Step 5: Survey the ensemble. Using Hermans's dialogical self framework, identify the other I-positions present but suppressed — the playful one with close friends, the analytical one at work, the vulnerable one at 3 AM. These are members of your cast, and your narrative health depends on whether they are allowed on stage.
The Third Brain
An AI assistant is exceptionally useful for character identification because the character you portray is, by definition, the perspective from which you see everything else — which makes it nearly invisible to direct introspection.
Feed your AI the life story from You are the narrator of your own life, the narrative edits from Narrative editing, and the character exercise from this lesson. Ask it to identify the character type across all three documents: "What kind of protagonist is this person narrating? Is the character primarily acting or reacting? What is the balance between agency and communion?" The AI can also help you identify the Goffman gap — describe the character you present at work, with family, with close friends, and in your internal monologue, and ask it to map where these performed characters overlap and where they diverge. Finally, use the AI to explore possible selves: describe the character you want to be in five years and ask it to compare that character with the one you currently portray. The gap between your current character and your possible self is the developmental edge of your narrative identity.
From character to agency
You now have a framework for identifying the character you portray in your life narrative — the imago you foreground, the archetypal template you reach for, the gap between performed and narrated selves, the ensemble of I-positions within, and the possible selves pulling you forward.
But identifying the character raises an immediate question: How much does this character do? Is the protagonist someone who acts on the world, or someone the world acts upon? This is not a question about character type — it is a question about agency, the single most consequential structural feature of any narrative. Agency in narrative takes this up directly: how stories in which you are an active agent produce measurably different psychological outcomes than stories in which things happen to you, and how to shift a passive narrative toward active authorship without pretending that you control what you do not.
The character you identified today is not fixed. It is a current draft. The question the next lesson asks is whether that character has the agency to revise itself — and what happens to the entire narrative when you give it more.
Sources:
- McAdams, D. P. (1993). The Stories We Live By: Personal Myths and the Making of the Self. William Morrow.

____

▶ **REQUIRED WORK**
A: Check each statement against the narrative identity passage and answer yes or no, quoting the words that decide it. (i) The character identified in the lesson is described as fixed. (ii) Agency is called the single most consequential structural feature of any narrative. (iii) The reader is told to describe the character they want to be in ten years.
B: The narrative identity passage names the settings in which you describe the character you present when finding the Goffman gap. List every one of them.
C: Restate the narrative identity passage starting with "But identifying the" and going on through "give it more.", substituting "version" for "draft".

▶ **THE DATA**
____

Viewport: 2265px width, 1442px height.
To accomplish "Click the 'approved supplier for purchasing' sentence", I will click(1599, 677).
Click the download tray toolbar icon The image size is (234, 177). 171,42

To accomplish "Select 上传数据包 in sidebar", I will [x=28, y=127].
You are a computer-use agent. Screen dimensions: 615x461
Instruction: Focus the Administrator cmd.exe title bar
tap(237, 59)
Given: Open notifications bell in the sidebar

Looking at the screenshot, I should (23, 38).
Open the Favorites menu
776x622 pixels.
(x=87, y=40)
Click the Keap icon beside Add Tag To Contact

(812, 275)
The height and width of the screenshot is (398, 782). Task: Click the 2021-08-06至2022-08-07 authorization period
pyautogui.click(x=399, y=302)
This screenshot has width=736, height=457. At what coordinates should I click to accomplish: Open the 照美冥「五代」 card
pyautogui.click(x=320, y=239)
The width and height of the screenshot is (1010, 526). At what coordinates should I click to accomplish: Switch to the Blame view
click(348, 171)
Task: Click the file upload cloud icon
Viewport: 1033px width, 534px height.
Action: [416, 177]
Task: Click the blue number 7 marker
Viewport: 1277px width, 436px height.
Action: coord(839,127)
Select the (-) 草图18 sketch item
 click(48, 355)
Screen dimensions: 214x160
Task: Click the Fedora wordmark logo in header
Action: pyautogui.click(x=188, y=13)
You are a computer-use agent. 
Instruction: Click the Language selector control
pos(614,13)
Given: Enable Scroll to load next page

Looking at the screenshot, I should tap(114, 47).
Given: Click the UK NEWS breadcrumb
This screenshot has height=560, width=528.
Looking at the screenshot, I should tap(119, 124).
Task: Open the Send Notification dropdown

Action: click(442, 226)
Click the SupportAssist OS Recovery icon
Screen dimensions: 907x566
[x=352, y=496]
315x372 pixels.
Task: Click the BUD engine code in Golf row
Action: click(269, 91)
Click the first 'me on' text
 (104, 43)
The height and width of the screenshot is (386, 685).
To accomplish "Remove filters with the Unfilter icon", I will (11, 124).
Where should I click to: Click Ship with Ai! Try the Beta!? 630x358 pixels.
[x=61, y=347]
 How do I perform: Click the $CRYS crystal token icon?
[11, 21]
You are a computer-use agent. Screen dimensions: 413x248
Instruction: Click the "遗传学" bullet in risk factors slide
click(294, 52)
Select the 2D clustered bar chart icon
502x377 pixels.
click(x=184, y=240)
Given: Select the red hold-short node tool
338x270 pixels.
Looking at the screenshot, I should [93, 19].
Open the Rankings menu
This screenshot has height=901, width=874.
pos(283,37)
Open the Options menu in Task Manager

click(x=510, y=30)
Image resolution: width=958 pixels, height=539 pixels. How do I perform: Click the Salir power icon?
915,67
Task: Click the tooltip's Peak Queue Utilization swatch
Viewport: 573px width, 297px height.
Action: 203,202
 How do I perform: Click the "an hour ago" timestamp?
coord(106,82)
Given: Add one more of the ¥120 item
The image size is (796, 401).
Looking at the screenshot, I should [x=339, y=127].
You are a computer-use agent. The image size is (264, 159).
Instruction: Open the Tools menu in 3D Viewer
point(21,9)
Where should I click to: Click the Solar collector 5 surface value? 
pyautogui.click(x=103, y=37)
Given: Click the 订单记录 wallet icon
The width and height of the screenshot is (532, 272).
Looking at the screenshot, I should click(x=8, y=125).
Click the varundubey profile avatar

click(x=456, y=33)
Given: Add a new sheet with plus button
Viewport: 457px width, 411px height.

____

▶ **WRITTEN ANSWERS**
A:
(i) No: "The character you identified today is not fixed. It is a current draft."
(ii) Yes: "agency, the single most consequential structural feature of any narrative"
(iii) No: "describe the character you want to be in five years"

B:
- at work
- with family
- with close friends
- in your internal monologue

C:
But identifying the character raises an immediate question: How much does this character do? Is the protagonist someone who acts on the world, or someone the world acts upon? This is not a question about character type — it is a question about agency, the single most consequential structural feature of any narrative. Agency in narrative takes this up directly: how stories in which you are an active agent produce measurably different psychological outcomes than stories in which things happen to you, and how to shift a passive narrative toward active authorship without pretending that you control what you do not.
The character you identified today is not fixed. It is a current version. The question the next lesson asks is whether that character has the agency to revise itself — and what happens to the entire narrative when you give it more.